* YOUR ASSIGNMENT *
Below is a listing from which only part is wanted; return exactly the lines from the one with "Task: Toggle the device toolbar icon" up to and including the one with "Task: Click the red %K line sample in legend".

* SOURCE DATA *
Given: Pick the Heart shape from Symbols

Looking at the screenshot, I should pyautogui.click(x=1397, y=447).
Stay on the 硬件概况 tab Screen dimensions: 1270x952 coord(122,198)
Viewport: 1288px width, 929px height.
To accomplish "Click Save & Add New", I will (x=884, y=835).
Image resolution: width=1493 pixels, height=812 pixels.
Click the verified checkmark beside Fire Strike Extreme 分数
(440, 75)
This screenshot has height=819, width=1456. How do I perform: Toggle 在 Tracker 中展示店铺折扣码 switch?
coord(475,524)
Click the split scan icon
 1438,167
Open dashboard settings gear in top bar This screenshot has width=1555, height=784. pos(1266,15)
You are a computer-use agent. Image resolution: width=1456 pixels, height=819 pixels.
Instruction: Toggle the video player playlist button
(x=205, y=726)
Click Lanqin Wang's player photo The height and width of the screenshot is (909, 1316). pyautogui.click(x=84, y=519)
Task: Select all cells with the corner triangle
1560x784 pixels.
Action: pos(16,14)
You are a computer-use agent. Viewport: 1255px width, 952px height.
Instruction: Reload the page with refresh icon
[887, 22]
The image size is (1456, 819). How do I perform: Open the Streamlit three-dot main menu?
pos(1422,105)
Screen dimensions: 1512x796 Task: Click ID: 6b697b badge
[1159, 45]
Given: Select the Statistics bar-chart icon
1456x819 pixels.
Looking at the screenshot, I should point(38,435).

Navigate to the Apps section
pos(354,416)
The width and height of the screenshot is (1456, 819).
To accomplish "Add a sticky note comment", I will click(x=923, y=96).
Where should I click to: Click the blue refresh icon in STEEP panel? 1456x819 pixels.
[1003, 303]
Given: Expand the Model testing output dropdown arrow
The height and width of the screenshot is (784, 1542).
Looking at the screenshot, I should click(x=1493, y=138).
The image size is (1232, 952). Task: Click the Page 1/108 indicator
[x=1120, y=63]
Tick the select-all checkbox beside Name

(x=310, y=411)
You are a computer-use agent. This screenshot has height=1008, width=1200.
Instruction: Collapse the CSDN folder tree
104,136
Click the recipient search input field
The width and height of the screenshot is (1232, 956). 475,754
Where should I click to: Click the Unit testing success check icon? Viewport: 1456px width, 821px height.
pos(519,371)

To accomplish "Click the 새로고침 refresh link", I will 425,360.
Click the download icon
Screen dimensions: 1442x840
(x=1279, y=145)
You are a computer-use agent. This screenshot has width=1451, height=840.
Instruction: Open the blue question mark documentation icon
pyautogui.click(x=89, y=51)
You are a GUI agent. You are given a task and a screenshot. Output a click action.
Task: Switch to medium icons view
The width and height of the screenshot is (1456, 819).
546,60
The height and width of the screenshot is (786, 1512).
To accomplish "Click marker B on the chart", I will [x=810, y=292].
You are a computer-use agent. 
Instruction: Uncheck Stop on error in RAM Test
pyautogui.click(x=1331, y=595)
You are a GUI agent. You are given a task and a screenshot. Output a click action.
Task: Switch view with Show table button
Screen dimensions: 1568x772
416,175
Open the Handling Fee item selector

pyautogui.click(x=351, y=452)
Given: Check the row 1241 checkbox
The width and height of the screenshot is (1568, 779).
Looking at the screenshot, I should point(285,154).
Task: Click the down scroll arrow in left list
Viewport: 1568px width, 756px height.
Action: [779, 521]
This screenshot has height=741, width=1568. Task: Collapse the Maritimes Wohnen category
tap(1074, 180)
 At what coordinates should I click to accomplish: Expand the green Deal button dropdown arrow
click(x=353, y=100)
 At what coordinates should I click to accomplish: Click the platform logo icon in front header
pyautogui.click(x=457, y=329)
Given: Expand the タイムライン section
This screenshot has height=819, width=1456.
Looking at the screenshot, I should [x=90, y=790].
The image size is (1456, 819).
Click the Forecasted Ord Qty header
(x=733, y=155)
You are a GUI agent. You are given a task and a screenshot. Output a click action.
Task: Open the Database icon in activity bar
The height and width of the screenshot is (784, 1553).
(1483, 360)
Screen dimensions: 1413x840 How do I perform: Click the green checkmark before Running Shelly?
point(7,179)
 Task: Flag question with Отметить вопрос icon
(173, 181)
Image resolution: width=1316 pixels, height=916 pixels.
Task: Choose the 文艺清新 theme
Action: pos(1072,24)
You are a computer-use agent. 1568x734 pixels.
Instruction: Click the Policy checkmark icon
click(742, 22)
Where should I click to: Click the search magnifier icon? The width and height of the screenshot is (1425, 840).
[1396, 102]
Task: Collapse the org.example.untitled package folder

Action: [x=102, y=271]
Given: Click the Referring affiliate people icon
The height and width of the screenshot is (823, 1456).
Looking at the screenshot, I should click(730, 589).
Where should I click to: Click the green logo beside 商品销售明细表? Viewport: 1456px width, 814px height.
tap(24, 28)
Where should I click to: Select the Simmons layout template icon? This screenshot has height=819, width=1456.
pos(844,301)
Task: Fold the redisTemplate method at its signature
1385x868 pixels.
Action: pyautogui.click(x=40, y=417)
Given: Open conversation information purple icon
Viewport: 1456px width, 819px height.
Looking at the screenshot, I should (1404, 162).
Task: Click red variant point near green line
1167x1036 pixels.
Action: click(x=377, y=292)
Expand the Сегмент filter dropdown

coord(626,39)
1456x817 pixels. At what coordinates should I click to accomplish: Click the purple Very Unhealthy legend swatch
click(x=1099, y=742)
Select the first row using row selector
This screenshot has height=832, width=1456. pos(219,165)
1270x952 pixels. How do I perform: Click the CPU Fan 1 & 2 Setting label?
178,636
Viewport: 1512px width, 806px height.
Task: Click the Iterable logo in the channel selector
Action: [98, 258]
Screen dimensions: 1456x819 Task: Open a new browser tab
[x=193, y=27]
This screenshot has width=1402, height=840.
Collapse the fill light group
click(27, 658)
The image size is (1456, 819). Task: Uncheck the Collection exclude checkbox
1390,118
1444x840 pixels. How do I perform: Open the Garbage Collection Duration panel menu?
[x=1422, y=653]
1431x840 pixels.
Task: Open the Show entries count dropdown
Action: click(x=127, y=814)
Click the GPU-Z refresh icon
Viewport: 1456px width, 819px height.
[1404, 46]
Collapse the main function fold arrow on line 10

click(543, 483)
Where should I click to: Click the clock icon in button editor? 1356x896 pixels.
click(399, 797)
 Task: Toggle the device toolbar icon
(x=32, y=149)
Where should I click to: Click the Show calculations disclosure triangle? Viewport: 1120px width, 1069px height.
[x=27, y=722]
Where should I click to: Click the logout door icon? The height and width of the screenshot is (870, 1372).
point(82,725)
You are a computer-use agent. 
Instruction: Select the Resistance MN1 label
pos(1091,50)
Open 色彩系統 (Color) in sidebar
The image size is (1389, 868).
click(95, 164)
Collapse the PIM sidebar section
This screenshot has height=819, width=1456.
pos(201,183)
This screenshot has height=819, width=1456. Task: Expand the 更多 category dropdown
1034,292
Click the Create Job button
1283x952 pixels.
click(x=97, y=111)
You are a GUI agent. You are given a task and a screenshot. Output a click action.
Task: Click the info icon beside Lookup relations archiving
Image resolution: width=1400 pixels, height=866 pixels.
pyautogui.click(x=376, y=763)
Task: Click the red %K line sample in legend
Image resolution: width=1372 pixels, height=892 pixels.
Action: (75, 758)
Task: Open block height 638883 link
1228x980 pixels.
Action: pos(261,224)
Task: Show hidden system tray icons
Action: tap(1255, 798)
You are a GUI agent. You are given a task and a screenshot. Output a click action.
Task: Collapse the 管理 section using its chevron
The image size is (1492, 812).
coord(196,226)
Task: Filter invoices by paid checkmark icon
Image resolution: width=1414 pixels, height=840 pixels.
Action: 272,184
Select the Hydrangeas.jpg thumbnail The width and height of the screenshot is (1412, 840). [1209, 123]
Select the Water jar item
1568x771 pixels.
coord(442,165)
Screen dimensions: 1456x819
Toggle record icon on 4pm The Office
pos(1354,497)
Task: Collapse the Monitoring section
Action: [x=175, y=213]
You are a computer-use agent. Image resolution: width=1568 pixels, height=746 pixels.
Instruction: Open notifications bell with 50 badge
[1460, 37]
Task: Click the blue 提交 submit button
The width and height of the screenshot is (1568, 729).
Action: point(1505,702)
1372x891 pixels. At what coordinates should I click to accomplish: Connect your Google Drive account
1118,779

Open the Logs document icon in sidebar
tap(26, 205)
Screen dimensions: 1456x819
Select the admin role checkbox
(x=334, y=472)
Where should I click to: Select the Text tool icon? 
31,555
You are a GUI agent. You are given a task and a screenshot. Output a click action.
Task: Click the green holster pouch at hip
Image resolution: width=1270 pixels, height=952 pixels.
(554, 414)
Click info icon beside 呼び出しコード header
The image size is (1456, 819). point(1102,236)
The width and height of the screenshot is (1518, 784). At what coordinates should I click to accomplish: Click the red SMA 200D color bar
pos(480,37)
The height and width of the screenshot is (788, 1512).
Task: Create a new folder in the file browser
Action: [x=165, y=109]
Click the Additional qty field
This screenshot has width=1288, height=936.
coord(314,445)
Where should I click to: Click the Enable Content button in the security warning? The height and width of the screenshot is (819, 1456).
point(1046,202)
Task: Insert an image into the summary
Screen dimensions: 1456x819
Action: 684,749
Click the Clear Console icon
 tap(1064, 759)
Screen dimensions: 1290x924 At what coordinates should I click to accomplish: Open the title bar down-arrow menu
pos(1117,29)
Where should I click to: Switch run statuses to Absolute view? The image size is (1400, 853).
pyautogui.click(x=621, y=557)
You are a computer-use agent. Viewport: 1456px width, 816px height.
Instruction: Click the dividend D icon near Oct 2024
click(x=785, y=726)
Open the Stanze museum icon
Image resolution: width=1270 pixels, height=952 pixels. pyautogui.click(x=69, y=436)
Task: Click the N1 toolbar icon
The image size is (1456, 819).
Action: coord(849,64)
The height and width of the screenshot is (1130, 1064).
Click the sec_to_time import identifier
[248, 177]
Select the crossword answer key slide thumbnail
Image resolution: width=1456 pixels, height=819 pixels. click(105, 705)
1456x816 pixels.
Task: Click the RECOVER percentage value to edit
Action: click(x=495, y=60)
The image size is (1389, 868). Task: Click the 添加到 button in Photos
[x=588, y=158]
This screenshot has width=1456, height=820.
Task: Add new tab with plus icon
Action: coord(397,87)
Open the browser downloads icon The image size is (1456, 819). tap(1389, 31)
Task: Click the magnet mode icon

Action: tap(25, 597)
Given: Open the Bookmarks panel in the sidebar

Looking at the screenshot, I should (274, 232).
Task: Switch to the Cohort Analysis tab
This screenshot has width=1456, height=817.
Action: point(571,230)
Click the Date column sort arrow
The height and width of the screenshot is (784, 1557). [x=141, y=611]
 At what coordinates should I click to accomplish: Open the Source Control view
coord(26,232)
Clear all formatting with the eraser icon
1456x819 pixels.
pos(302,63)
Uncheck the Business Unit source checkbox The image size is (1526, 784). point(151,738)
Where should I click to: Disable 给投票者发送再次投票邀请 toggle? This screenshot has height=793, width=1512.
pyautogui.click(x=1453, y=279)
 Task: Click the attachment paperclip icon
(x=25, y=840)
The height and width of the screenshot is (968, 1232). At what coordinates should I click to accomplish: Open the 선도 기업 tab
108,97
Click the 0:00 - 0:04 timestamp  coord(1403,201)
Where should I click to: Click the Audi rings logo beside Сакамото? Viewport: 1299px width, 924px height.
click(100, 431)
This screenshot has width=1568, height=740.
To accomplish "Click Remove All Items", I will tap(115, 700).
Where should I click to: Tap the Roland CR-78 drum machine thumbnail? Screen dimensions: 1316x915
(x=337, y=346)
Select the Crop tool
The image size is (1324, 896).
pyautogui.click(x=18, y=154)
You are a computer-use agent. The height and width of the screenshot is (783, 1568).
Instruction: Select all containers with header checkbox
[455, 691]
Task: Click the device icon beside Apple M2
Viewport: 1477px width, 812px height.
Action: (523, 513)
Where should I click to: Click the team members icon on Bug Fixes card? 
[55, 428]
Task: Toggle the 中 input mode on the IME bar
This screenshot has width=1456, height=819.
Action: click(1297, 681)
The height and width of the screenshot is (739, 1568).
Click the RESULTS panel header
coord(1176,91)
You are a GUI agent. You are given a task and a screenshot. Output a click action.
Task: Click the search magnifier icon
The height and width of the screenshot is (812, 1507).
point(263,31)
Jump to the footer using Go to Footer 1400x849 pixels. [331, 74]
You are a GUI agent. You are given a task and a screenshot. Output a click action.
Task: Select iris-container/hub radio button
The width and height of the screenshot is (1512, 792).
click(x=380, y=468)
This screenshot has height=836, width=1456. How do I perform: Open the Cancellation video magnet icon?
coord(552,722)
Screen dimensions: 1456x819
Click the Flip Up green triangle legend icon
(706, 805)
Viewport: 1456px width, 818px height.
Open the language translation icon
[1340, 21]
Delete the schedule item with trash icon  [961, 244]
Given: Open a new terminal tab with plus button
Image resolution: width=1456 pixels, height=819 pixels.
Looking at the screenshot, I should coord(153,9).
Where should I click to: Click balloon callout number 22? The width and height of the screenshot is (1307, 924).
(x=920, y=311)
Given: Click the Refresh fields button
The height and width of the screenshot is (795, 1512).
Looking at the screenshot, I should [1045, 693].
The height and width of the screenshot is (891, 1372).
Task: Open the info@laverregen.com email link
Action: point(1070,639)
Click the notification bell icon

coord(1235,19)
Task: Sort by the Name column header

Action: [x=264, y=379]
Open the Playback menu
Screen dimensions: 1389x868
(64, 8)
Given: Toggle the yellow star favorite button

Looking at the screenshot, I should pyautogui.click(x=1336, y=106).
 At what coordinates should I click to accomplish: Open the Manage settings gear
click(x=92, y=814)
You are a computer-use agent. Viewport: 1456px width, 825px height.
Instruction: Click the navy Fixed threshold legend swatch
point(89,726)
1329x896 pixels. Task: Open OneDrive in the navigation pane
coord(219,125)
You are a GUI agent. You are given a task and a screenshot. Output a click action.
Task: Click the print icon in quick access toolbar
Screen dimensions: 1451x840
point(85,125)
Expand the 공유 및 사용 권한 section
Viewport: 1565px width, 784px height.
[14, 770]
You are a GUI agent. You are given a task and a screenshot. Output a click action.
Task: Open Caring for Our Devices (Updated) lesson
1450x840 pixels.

* WRITTEN REPLY *
 Task: Toggle the device toolbar icon
(x=32, y=149)
Where should I click to: Click the Show calculations disclosure triangle? Viewport: 1120px width, 1069px height.
[x=27, y=722]
Where should I click to: Click the logout door icon? The height and width of the screenshot is (870, 1372).
point(82,725)
You are a computer-use agent. 
Instruction: Select the Resistance MN1 label
pos(1091,50)
Open 色彩系統 (Color) in sidebar
The image size is (1389, 868).
click(95, 164)
Collapse the PIM sidebar section
This screenshot has height=819, width=1456.
pos(201,183)
This screenshot has height=819, width=1456. Task: Expand the 更多 category dropdown
1034,292
Click the Create Job button
1283x952 pixels.
click(x=97, y=111)
You are a GUI agent. You are given a task and a screenshot. Output a click action.
Task: Click the info icon beside Lookup relations archiving
Image resolution: width=1400 pixels, height=866 pixels.
pyautogui.click(x=376, y=763)
Task: Click the red %K line sample in legend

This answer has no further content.